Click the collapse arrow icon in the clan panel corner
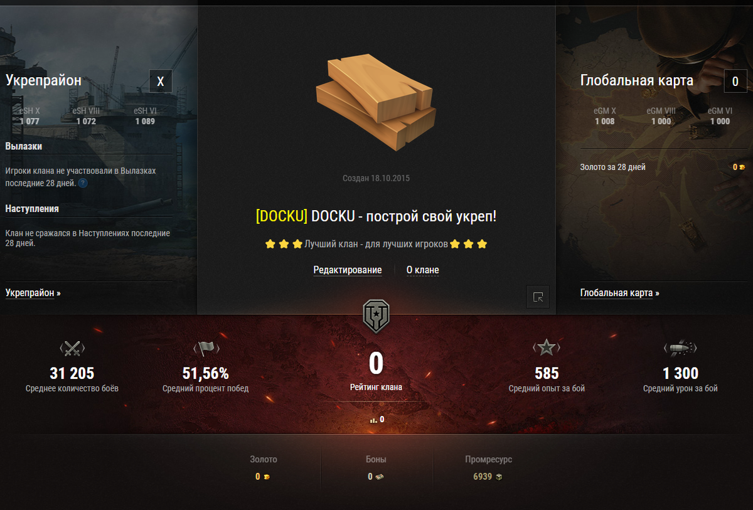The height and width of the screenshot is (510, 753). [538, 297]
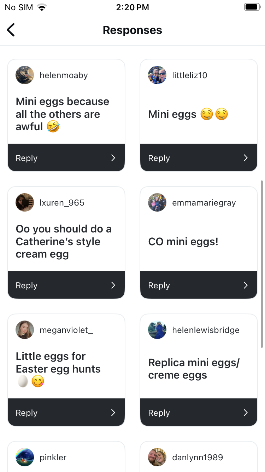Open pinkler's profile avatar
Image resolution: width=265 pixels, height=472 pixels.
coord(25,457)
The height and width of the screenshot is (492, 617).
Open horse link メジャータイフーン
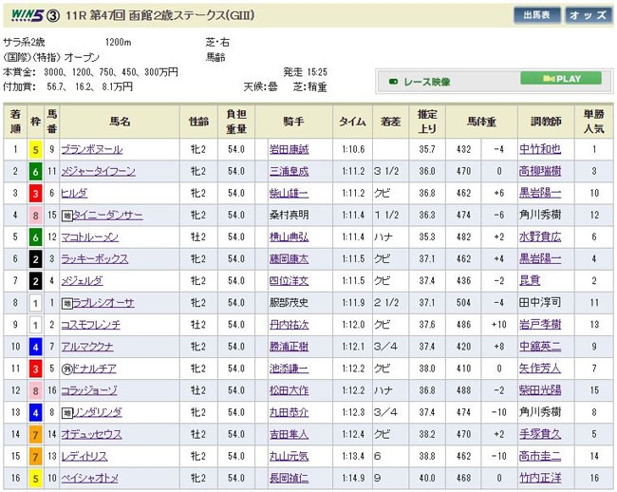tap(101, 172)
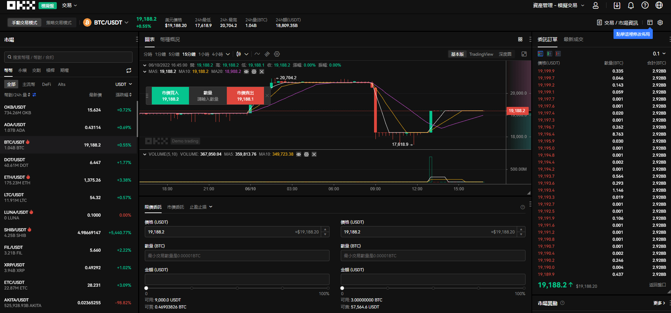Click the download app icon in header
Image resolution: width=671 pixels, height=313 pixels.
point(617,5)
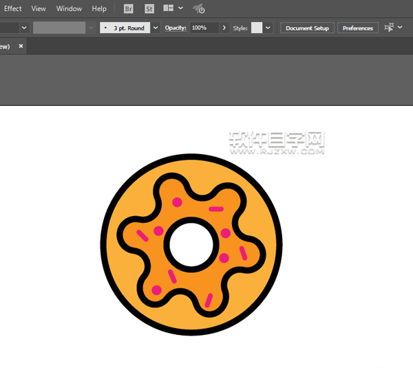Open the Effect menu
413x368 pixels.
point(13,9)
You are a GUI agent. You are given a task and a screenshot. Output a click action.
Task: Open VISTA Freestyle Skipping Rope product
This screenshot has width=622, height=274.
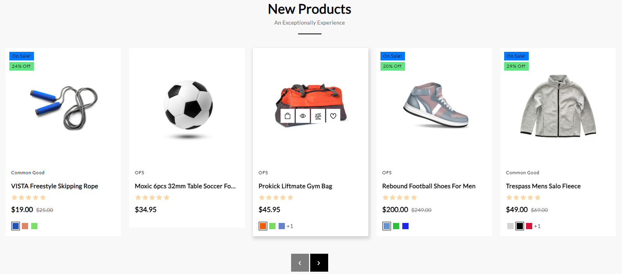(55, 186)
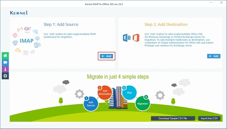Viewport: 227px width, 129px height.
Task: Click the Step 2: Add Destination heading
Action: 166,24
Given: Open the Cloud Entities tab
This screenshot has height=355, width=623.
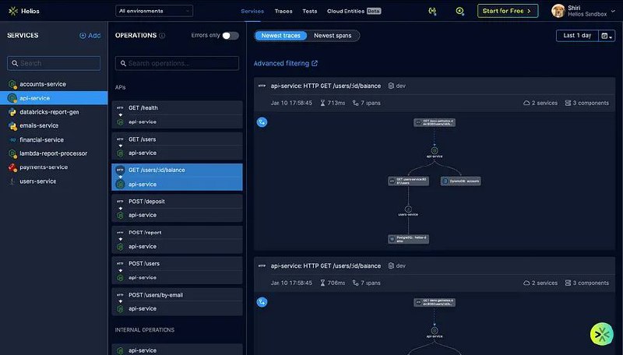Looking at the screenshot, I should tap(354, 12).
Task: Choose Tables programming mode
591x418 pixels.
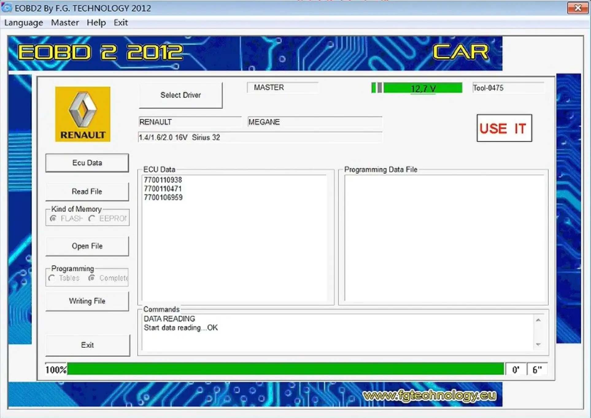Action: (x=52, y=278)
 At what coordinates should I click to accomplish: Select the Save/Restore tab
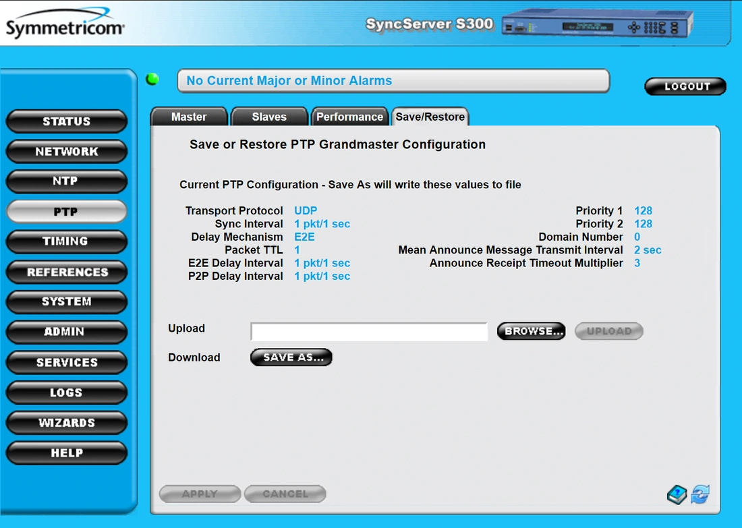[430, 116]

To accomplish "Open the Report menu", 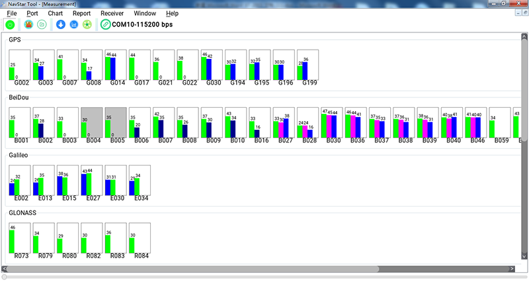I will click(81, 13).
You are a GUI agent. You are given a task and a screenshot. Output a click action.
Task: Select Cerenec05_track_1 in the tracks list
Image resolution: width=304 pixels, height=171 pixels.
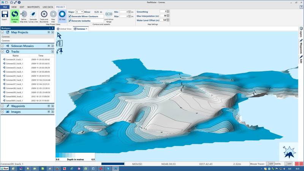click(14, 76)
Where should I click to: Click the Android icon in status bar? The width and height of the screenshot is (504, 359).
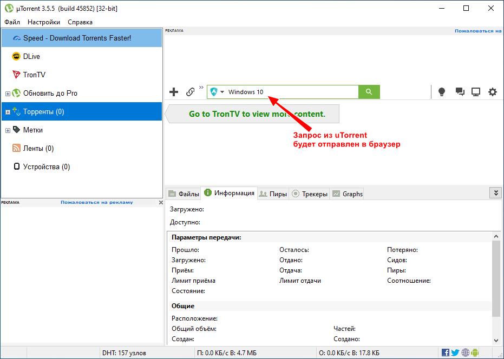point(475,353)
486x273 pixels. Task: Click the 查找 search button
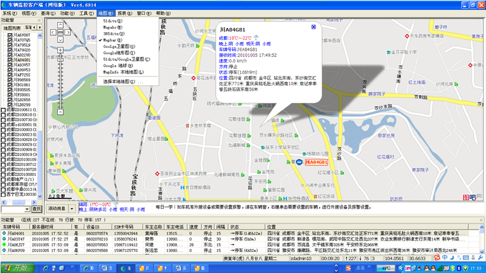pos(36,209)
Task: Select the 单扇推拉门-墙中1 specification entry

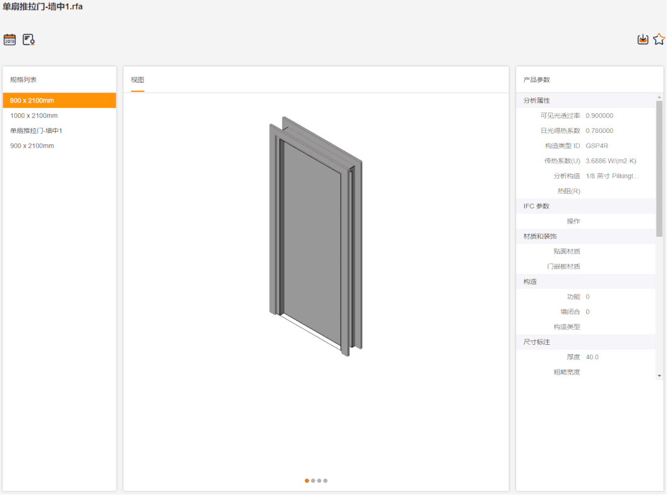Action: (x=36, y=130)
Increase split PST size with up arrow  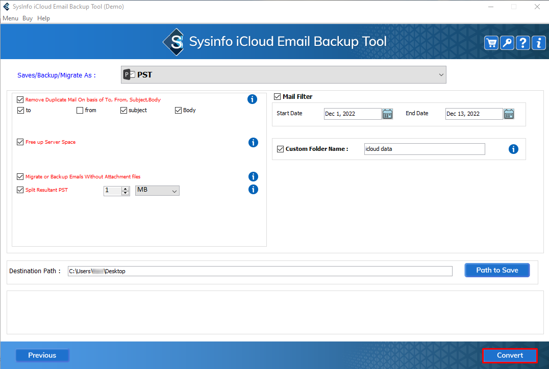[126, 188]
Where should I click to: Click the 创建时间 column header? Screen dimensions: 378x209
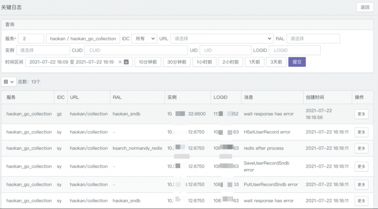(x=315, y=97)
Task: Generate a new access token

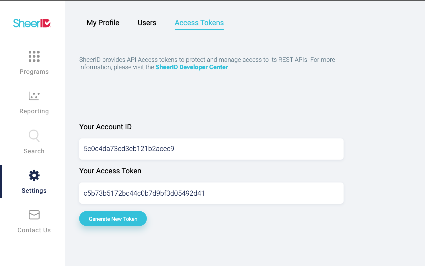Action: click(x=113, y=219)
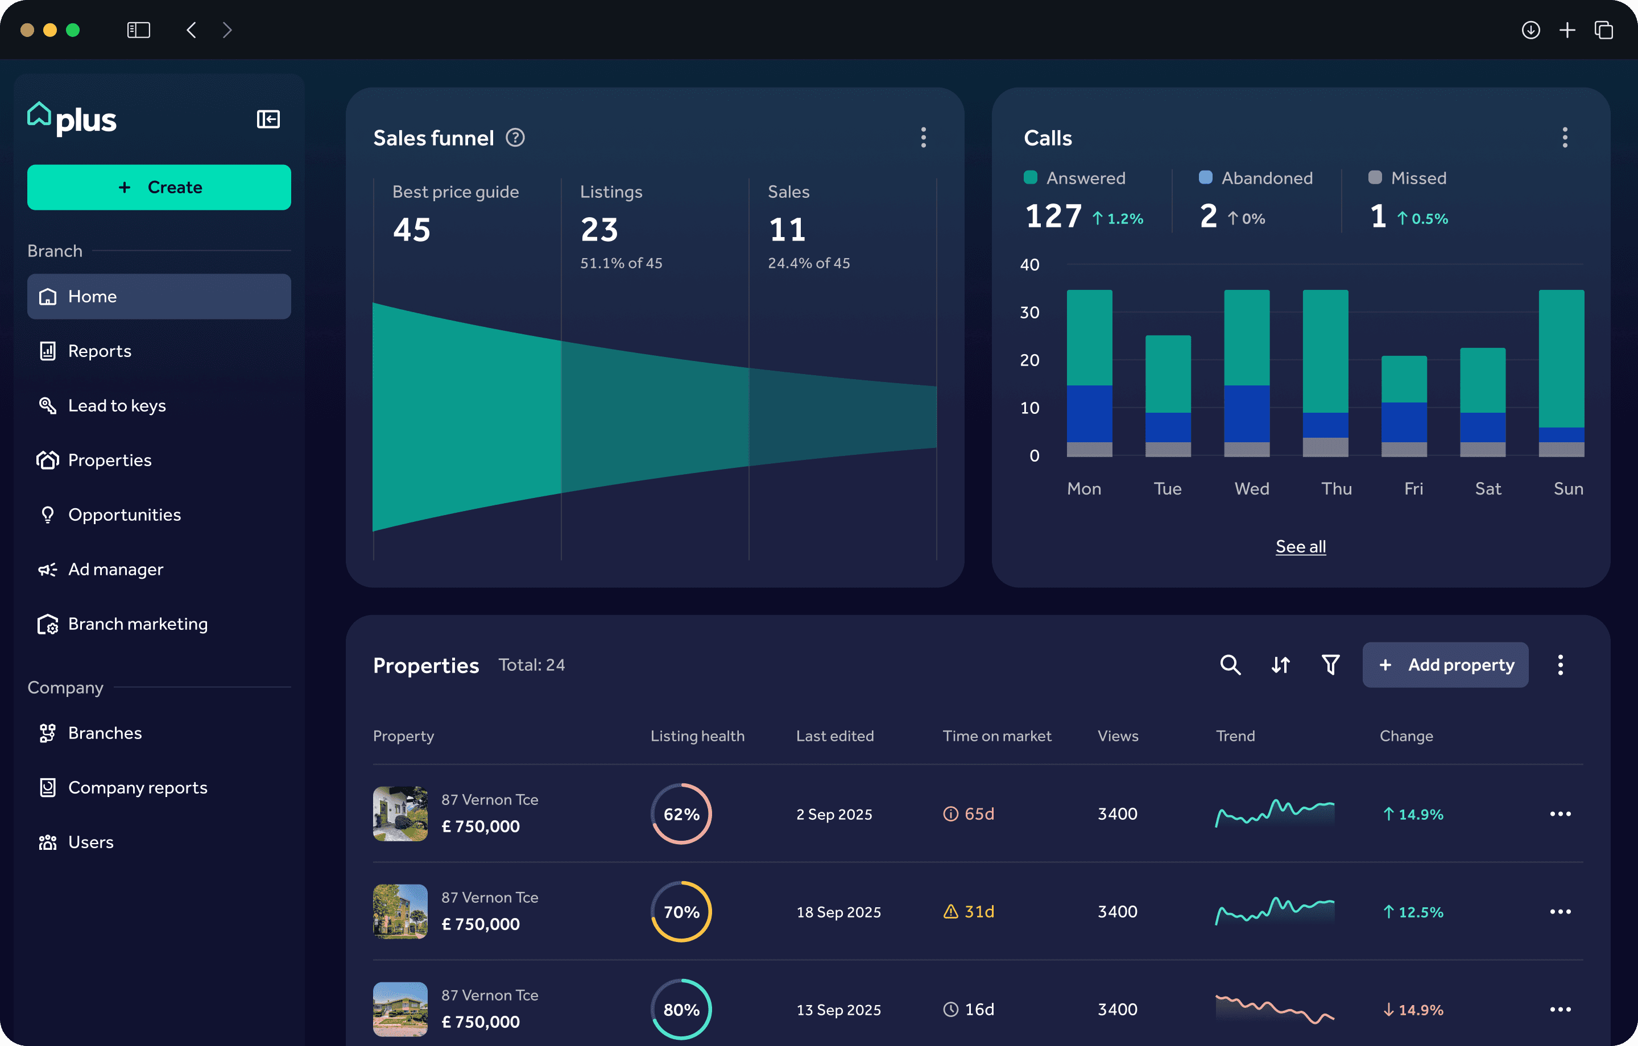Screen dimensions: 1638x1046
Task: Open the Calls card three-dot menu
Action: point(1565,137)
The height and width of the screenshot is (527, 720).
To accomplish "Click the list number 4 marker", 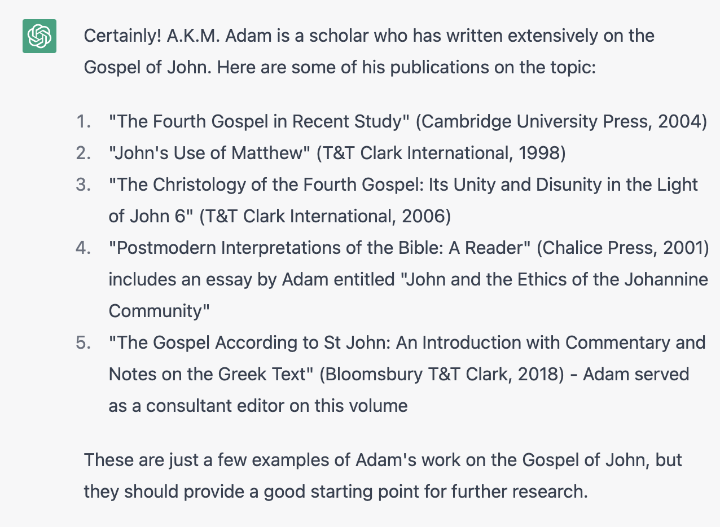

-.-.-

Can you rewrite the rows from the line with "The height and width of the screenshot is (527, 720)." through the end of the rows as a JSON list of strings, one string per line, skipping blank lines and leaving the pictures out?

[
  "The height and width of the screenshot is (527, 720).",
  "To accomplish \"Click the list number 4 marker\", "
]